BEYOND EXISTENTIALISM

In his notes Kesey wrote that he wanted to “be beyond Xist [existentialism], using it” (Strelow 71). By presenting not merely the grim or absurdly laughing toil, but instead the open, grinning defiance of Hank Stamper, he presents a model of “the exaltation of undefeated will” that Tolkien finds in Beowulf (22). The force of Hank's will is evident in the fight against Biggy Newton when Hank thinks: “Look here, Lee, he can whip me but he can't run me! … And if he don't run me he don't ever really whip me, do you see?” (340-41). Hank's and Beowulf's wills are examples of what Tolkien calls “Northern courage,” which he sees as unyielding bravery in the face of the sure knowledge that “within Time the monsters would win” (25, 27). Tolkien theorizes that even at the time of the Beowulf poet the notion of eternal, inevitable defeat was beginning to be replaced by the Christian conception of the eventual triumph of the good. But Kesey has gone back to the pagan past in which the monsters, the powers of darkness and chaos, will in the end win. Even if Evenwrite and his thugs do not burn Stamper Hall, the river will one day eat away the last bit of bank and bulkhead and sweep the house away. Hank will eventually lose a bar fight. He will one day die.

But the knowledge of the final dissolution of human beings and their works does not impart the gloom to Kesey's novel that is so common in other works informed by existentialism. Instead, the presence and challenge of an unavoidable fate elevates to mythic status those heroes who struggle and, albeit temporarily, succeed against it. Kesey demonstrates that the inevitability of death does not preclude the possibility of victory. Beowulf's triumphs are not lessened because he died and they were undone. Hank Stamper is likewise a triumphant hero regardless of his eventual fate, and through Hank, Kesey demonstrates that a modern sensibility is not incompatible with a belief in the power of human beings to triumph against overwhelming odds through the application of simple, indomitable will.

Notes

  1. Bruce V. Roach (1981) makes a connection between Old English literature and Kesey's fiction.

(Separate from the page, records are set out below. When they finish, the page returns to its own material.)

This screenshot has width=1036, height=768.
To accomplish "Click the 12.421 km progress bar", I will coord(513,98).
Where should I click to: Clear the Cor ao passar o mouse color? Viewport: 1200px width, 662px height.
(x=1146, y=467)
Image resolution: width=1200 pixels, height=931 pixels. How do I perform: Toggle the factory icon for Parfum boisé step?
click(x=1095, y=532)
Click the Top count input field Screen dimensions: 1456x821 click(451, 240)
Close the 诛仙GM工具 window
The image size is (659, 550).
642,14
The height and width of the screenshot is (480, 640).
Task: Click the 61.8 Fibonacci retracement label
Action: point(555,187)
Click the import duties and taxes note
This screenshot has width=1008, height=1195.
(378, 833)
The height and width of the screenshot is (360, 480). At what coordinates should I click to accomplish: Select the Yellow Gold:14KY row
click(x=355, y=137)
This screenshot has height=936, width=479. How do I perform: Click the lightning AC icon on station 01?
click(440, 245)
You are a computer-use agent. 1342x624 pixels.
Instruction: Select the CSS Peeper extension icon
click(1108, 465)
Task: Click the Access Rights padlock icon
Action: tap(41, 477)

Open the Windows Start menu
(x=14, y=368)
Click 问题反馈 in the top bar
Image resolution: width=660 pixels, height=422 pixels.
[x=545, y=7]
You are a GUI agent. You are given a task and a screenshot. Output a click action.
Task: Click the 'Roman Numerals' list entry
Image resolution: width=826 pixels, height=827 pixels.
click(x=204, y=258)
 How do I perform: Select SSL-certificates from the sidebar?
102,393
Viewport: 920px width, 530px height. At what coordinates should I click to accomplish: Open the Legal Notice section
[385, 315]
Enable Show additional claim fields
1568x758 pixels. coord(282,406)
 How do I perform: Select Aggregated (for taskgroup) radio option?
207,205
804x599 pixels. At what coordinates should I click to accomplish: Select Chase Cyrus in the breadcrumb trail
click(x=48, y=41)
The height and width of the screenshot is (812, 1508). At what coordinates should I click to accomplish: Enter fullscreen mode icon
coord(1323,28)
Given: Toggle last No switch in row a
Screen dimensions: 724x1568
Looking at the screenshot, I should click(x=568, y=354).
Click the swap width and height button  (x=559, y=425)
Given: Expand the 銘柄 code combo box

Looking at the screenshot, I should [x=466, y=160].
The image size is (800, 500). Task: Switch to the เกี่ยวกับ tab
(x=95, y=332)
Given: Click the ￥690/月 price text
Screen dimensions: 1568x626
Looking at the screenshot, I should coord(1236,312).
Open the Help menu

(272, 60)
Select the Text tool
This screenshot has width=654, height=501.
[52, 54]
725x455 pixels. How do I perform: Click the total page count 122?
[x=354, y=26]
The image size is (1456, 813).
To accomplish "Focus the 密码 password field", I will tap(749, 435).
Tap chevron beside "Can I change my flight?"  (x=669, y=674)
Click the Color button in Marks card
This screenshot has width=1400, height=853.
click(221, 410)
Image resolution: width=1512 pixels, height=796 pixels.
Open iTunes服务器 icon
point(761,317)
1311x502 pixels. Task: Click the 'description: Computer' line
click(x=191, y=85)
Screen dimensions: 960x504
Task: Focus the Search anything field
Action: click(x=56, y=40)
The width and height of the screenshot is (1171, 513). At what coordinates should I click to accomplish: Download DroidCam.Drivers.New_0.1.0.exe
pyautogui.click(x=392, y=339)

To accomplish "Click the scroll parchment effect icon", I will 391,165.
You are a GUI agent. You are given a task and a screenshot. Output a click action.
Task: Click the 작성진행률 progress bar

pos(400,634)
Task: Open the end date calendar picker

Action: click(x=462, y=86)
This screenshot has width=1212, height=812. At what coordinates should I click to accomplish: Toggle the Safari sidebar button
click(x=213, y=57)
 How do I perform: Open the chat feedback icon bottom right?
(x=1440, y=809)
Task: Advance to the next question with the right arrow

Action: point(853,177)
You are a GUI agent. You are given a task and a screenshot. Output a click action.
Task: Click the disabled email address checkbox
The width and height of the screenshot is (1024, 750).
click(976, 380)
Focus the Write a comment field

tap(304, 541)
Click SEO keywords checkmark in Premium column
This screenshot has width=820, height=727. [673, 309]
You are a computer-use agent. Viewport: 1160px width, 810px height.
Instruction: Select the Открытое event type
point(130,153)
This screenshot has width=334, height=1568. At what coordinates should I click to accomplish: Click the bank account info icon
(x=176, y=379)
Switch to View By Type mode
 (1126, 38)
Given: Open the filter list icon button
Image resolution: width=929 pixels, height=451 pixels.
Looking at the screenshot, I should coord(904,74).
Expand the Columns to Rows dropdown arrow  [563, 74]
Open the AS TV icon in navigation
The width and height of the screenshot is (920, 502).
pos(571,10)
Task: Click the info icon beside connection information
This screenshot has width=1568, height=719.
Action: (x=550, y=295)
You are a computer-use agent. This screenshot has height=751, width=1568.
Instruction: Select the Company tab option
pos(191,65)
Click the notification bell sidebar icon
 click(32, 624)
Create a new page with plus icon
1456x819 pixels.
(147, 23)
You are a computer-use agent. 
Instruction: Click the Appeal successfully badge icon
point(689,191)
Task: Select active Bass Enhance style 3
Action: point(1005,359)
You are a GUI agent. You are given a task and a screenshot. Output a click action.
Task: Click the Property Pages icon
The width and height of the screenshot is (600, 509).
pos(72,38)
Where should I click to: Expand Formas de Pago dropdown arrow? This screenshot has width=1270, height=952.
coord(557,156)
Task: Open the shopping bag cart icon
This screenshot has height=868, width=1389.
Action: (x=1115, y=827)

But Roach focuses on possible pedagogical uses of the film adaptation of One Flew over the Cuckoo's Nest in the context of a Beowulf class and only tangentially relates Kesey's work to Anglo-Saxon literature.

  2. All references to Beowulf are from Klaeber, third edition. References are to line numbers rather than page numbers. The translations are literal and are my own.

Works Cited

Camus, Albert. The Myth of Sisyphus and Other Essays. Trans. Justin O'Brien. New York: Vintage Books, 1955.

Kesey, Ken. Sometimes a Great Notion. New York: Penguin Books, 1986.

Klaeber, Fr., ed. Beowulf: Third Edition. Lexington, Massachusetts: D. C. Heath and Company, 1950.

Porter, M. Gilbert. The Art of Grit: Ken Kesey's Fiction. Columbia and London: University of Missouri Press, 1982.

Roach, Bruce V. “One Flew over the Mere.” Old English Newsletter, 14:2 (1981): 18-19.

Safer, Elaine B. Contemporary American Comic Epic: The Novels of Barth, Pynchon, Gaddis, and Kesey. Detroit: Wayne State University Press, 1988.

Strelow, Michael, ed. Kesey. Eugene, Oregon: Northwest Review Books, 1977.

Tanner, Stephen L. Ken Kesey. Boston: Twayne Publishers, 1983.

Tolkien, J. R. R. “Beowulf: The Monsters and the Critics.” The Beowulf Poet: A Collection of Critical Essays. Ed. Donald K. Fry. Englewood Cliffs, New Jersey: Prentice-Hall, Inc., 1968.

Whitelock, Dorothy. The Beginnings of English Society. New York: Penguin Books, 1952.